The Caribbean Community (CARICOM) is deeply concerned at the violent protest in Haiti, a Member State of the Community.
This is according to current Chairman of CARICOM, Andrew Holness, who in speaking on behalf of the Community, in a statement, said that “The Community deplores the loss of life, property and the damage to infrastructure and calls for restraint and an end to the protests and the violence.”
Moreover, he posited that the Community notes that the issues that have triggered these protests can only be resolved in an atmosphere of calm.
“In that regard the Community welcomes actions being taken to defuse the situation” Holness said. “The Community looks forward to an early return to normalcy and welcomes in the interim, the support of the United Nations in monitoring the situation.”
Haiti’s troubles were sparked by a government announcement that gasoline prices would rise by 38 per cent, diesel by 47 per cent and kerosene by 51 per cent starting on Saturday last.

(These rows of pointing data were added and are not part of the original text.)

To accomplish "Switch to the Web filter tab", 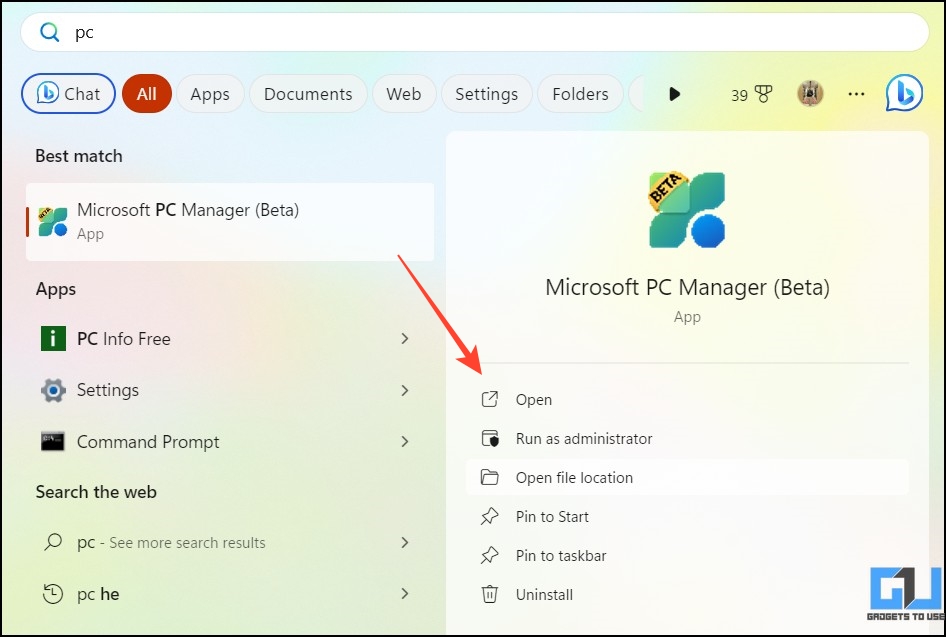I will point(404,94).
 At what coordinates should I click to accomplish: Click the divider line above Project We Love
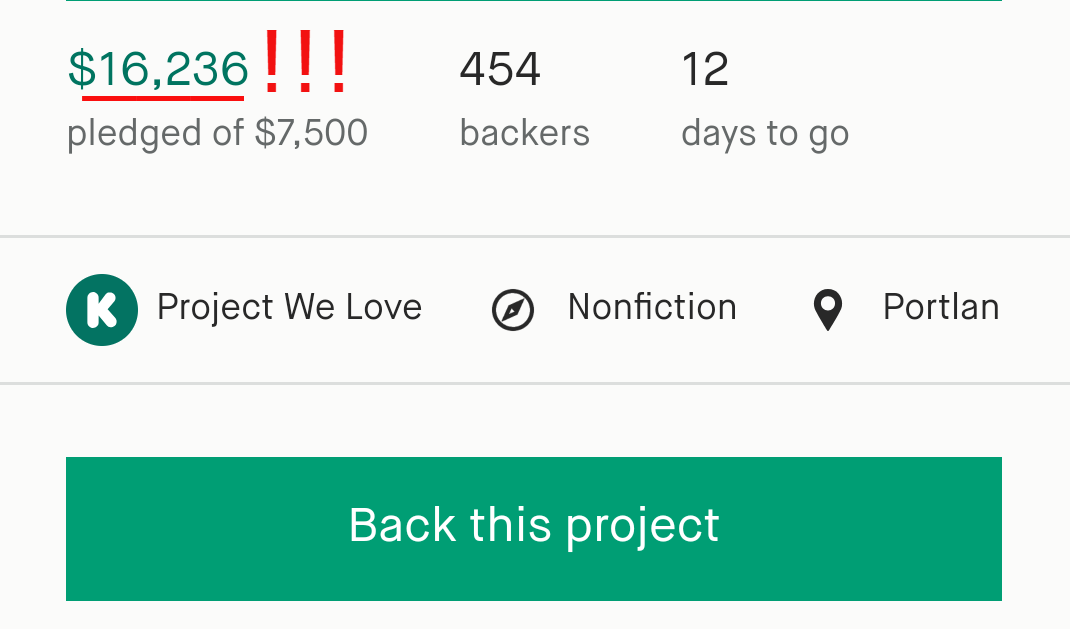(535, 237)
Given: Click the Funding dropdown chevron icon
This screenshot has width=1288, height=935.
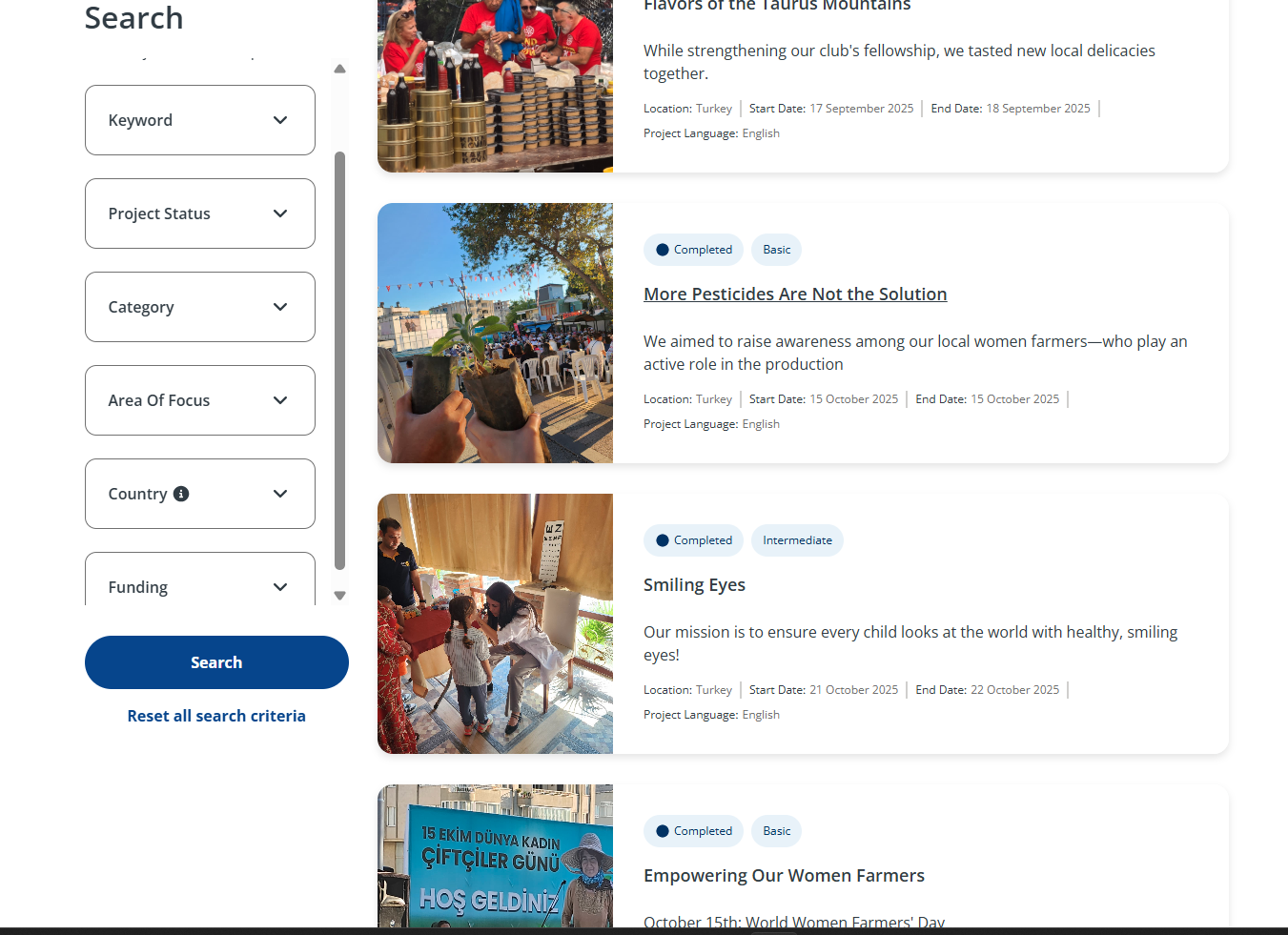Looking at the screenshot, I should tap(280, 587).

The capital Port-au-Prince and its environs had stood paralysed since Friday afternoon, with major routes blocked by barricades, some made of burning tires, and some protesters even calling for a revolution in the impoverished country.
According to the AFP, at least one person died in violence overnight Friday, and an AFP reporter heard the sound of sporadic gunfire in the capital.
Shop and car windows in some affluent districts were broken. Similar angry protests broke out in Cap-Haitien, the second-largest city, as well as in the communes of Les Cayes, Jacmel and Petit-Goave.
Just before the suspension was announced, the leader of Haiti’s lower house of parliament had threatened a government takeover if the fuel price increases were not reversed.
On Friday night the bodyguard of an opposition-party politician died in an altercation with demonstrators in central Port-au-Prince as he attempted to force a passage through a roadblock. His body was then burned in the road.
According to the AFP, a framework signed in February between the International Monetary Fund (IMF) and Haiti implied the ending of subsidies for petroleum products, which are a major source of the budget deficit.
But subsidies also help make fuel affordable in the Western Hemisphere’s poorest country, where most people live in extreme poverty, joblessness is widespread and the inflation rate has exceeded 13 percent for the past three years.
Following the deadly and violent protests, Haiti’s Prime Minister Jack Guy Lafontant on Saturday announced the suspension “until further notice” of the unpopular fuel price hike.